Slow Storm

All day rain has hinted that it might arrive.  The sun shone early but even then clouds loomed in the west.  I dried a load of clothes on the line and hung a second later in the day than I wanted.  Nonetheless, the second batch got mostly dry before I gave up watching the sky and took it down.  I needn’t have bothered, as the rain held off and the clothes on the line would have dried just fine before the rain started.  Even now, hours later, the rain falls sporadically.

Thunder rumbles to the west and north.  It, too, has been threatening arrival.  Our house is nestled up to a knoll just to our west so we don’t always see weather arriving until it is close.  This storm is a slow mover so we have known of its approach for hours.  So far it’s all talk.  The radar map shows some heavy rain over the hill, but it seems to be managing to avoid us.  Was it something I said?

The children, of course, have some trepidation about a storm arriving when they are in bed.  They find it hard to fall asleep, even though no storm is here and it may not arrive at all.  They lie awake, wondering how hard it will hit, wondering what we will all do if the power fails, wondering what damage will result if the wind howls.  Their imaginations exaggerate.

Rain would be good.  I did not water the garden today, thinking rain would fall at some point.  It seems to be taking a while to get around to it.  Next Tuesday I plan to scout out a second Mountain Birdwatch route on Burnt Rock Mountain.   I saw that the route was open and I enjoy my route on Ricker Peak so much that I figured I would try to fit in a second one.  Problem is I need to find the points in the light so that when I hike up in the dark I will be able to find them when I survey the route for real.  Rain tonight would be great, but on Tuesday it would be a bummer.
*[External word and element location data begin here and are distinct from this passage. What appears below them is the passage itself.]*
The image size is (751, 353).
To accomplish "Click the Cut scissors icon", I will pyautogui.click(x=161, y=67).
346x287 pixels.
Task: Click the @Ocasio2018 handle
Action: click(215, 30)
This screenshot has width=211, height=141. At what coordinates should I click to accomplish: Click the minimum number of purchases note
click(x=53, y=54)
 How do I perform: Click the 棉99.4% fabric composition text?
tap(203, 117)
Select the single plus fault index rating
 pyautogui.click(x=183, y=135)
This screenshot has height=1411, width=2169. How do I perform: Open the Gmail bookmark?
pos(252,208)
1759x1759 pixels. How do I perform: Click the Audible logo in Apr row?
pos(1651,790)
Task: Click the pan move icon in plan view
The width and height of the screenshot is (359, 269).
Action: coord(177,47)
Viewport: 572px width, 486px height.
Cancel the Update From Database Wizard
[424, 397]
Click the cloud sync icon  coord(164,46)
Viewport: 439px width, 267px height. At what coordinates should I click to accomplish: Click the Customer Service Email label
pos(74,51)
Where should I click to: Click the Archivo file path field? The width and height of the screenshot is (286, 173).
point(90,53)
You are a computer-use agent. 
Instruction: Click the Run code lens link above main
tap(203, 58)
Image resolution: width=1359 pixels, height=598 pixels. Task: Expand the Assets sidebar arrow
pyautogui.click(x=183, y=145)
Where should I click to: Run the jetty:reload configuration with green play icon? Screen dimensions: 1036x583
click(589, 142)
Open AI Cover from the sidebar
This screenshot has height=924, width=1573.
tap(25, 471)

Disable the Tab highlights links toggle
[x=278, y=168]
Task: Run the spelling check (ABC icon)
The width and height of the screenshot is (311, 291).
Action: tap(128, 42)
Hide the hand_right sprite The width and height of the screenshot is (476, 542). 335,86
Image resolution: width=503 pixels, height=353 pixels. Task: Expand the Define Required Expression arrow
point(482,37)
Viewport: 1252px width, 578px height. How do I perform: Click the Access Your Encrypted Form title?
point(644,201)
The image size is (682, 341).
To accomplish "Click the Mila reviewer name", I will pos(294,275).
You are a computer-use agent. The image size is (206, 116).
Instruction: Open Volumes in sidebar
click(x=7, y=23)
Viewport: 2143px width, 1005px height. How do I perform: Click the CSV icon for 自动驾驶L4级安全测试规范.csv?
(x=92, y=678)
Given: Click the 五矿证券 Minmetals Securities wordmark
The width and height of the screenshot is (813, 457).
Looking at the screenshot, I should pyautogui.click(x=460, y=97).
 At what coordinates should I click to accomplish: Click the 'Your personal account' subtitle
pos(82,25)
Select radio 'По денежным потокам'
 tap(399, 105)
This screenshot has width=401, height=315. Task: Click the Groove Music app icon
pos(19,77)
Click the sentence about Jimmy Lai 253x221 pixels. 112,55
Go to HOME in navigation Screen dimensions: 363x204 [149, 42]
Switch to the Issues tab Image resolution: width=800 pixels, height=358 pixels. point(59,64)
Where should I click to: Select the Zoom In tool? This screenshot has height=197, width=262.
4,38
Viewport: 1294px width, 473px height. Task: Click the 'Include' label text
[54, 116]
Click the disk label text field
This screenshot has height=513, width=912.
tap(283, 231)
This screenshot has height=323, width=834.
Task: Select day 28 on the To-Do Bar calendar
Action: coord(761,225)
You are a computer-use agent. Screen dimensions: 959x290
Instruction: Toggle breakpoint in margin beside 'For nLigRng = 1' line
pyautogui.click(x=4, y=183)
The light fades and rain trickles down.  The clothes are in.  The children will drift off soon enough.  The day quiets.  And the storm sidles its way across the Champlain Valley.  Sooner or later it will settle in right here.

Clothesline Success

The rain stopped some time in the night but we ended up getting a lot of it, 3/4 of an inch to an inch.  Things were wet this morning.  But the sky was clear and the wind blew.  It was a perfect day for the clothesline.

I got the first load of laundry in early and I was out by 10:00 AM.  OK, this may not sound early, but the sun doesn’t swing around to hit the clothesline until after 9:30, so it was just about right.  I ended up getting in three loads of laundry and hanging it all on the clothesline today.  The first and second loads were not a problem but by the third load I was running out of space.

We have one of those spider web type clotheslines, what they call an umbrella dryer.  I had to pull down some of the lightweight items that were dry from the first load both to create enough space and to provide the clothespins to hang everything.  We had waited all week–longer actually–to do laundry and we lucked out with the weather.  I just needed to puzzle out how to make room for everything for our family of four, including children who love mud.

Here is the basic set up:

Umbrella That Won't Work in the Rain

Umbrella That Won't Work in the Rain

The thing is, I love to use the clothesline.  It is meditative, I suppose, whatever one may think of that term.  I love the smell of wet clean clothes and the feel of sun and wind as I hang them.  I like to take the time outside to avoid using the dryer.  We have a dryer and we use it, but I am not a huge fan.

I like the clothesline because our clothes feel better when they have dried in the air.  I like it because our clothes last longer.  I don’t need to iron my shirts if I hang them out.  And best of all, we save energy.

Whenever I use the dryer (think January, cloudy, light snow, ten degrees) I have pangs at the electricity we use.  The clothesline gets the job done for free, with no air pollution and no wasted energy.  Is that a bargain or what?  My breakfast fuels the job, rather than Hydro Quebec’s dams or Vermont Yankee’s nuclear plant.  Seems smart to me.

I did spend some time today strategizing how to get it all done.  If the laundry stays out too late, the dew sets in and the drying gets negated.  I zipped out ten minutes before we planned to leave today (for a Halloween parade no less) to make sure I took down everything I could.  But in the end it all got dried, folded and put away for the next wearing.  I took the last pair of jeans down just before the sun ducked behind the trees.

I did wear mud boots to hang the shirts and towels and sheets.  The rain may have ended, but it left behind some saturated ground.  At one point I dropped a dish towel.  It was instantly muddy.  Now that’s a functional towel, I thought, if it can soak up moisture that quickly.  I held off on hanging that one.  It made its way back to the laundry bin.  It will have its day in the sun the next time.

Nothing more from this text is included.